HTTPArchive / custom-metrics

Custom metrics to use with WebPageTest agents
Apache License 2.0
19 stars 22 forks source link

Fail the test if the test redirected to a cross-origin page #102

Closed pmeenan closed 9 months ago

pmeenan commented 9 months ago

This uses a new agent feature where the test result can be overridden by a custom metric named test_result to fail any test that ends up on a different origin from where the test started.

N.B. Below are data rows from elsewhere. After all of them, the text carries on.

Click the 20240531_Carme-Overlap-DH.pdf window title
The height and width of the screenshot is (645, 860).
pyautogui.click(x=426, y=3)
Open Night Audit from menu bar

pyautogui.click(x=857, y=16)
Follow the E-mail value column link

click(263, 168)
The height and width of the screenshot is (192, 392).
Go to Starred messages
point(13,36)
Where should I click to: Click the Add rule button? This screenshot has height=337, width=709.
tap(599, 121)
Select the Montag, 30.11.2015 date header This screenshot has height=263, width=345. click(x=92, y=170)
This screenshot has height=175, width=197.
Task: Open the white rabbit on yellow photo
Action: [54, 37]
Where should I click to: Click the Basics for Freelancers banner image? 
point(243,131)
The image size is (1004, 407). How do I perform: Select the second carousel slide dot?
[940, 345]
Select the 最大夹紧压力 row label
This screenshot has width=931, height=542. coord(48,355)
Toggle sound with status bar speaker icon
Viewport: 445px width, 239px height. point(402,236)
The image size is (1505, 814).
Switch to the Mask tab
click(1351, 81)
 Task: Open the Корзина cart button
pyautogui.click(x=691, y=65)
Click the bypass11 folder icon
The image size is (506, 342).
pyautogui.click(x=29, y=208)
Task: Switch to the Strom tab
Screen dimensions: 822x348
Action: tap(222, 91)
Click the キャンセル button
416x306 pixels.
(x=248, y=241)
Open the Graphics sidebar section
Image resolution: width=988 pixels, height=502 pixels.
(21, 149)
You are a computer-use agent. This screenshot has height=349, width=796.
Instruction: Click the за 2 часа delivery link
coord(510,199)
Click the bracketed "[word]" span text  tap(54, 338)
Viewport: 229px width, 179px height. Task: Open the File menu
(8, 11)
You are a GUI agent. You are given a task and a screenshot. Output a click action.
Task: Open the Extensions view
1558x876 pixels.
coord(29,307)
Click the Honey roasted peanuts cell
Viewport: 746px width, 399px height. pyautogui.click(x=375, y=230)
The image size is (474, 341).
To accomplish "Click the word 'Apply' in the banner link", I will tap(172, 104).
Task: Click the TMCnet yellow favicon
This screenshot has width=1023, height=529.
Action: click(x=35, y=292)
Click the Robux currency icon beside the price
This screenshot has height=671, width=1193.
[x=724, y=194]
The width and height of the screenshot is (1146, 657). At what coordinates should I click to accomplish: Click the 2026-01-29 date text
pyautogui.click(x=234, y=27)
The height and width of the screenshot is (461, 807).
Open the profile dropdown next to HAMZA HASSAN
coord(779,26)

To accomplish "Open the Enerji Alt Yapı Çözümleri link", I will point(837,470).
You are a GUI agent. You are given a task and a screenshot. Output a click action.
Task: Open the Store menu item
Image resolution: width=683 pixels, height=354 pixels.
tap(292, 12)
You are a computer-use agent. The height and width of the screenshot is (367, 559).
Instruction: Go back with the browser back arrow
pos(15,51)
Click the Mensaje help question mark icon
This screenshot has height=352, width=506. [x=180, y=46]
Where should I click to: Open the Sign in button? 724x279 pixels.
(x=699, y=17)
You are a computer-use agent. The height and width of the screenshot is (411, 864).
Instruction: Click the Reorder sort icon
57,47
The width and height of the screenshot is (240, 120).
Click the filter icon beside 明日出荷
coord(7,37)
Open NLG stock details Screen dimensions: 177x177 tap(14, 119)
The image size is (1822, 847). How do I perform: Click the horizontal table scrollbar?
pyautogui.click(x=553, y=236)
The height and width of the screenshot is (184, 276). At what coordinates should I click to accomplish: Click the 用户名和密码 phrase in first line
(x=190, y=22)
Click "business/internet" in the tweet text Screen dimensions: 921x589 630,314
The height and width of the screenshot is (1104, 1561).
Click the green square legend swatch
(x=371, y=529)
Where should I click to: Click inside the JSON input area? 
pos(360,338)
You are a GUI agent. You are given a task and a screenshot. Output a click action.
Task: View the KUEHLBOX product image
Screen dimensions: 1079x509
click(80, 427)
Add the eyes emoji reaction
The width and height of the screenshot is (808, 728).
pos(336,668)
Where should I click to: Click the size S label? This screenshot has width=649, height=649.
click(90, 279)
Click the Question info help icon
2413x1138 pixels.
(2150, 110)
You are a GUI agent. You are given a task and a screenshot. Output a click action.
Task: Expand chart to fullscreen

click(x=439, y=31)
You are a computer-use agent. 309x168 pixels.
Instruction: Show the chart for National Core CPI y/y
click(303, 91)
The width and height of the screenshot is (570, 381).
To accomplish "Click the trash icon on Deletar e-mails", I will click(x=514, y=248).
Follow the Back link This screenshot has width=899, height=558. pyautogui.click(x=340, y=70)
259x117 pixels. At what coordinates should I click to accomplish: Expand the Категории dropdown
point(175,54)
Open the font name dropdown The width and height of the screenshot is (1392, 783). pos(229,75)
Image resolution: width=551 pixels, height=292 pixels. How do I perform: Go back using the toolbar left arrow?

Sample test of https://www.google.com/ (successful) - here Sample test of http://www.google.com/ (failed) - here

Screenshot 2023-12-04 at 4 54 35 PM

rviscomi commented 9 months ago

Are all cross-origin redirects necessarily bad? For example, if the only origin we have for example.com is http and during testing it redirects to https, I think it's worth keeping it. However, if we have both http and https versions, and one redirects to the other, I think it's better to dedupe and drop the one that redirects. Similarly, if foo.com redirects to bar.com, that might be ok if bar.com isn't already in the corpus.

pmeenan commented 9 months ago

We would already have https://example.com/ in the corpus if it got sufficient traffic and the https page construction and stats aren't representative of the non-https case. Are there any cases you can think of where there IS a redirect but we don't already have the redirect target in the corpus?

tunetheweb commented 9 months ago

Yeah I think it either should have enough traffic to be in the CrUX dataset independently anyway or it's a redirect we should be ignoring.

The only example I can think of is if they migrate a site between end of the month and the crawl starting. But even then that should be a once off hit and then back in again next month with the correct URL.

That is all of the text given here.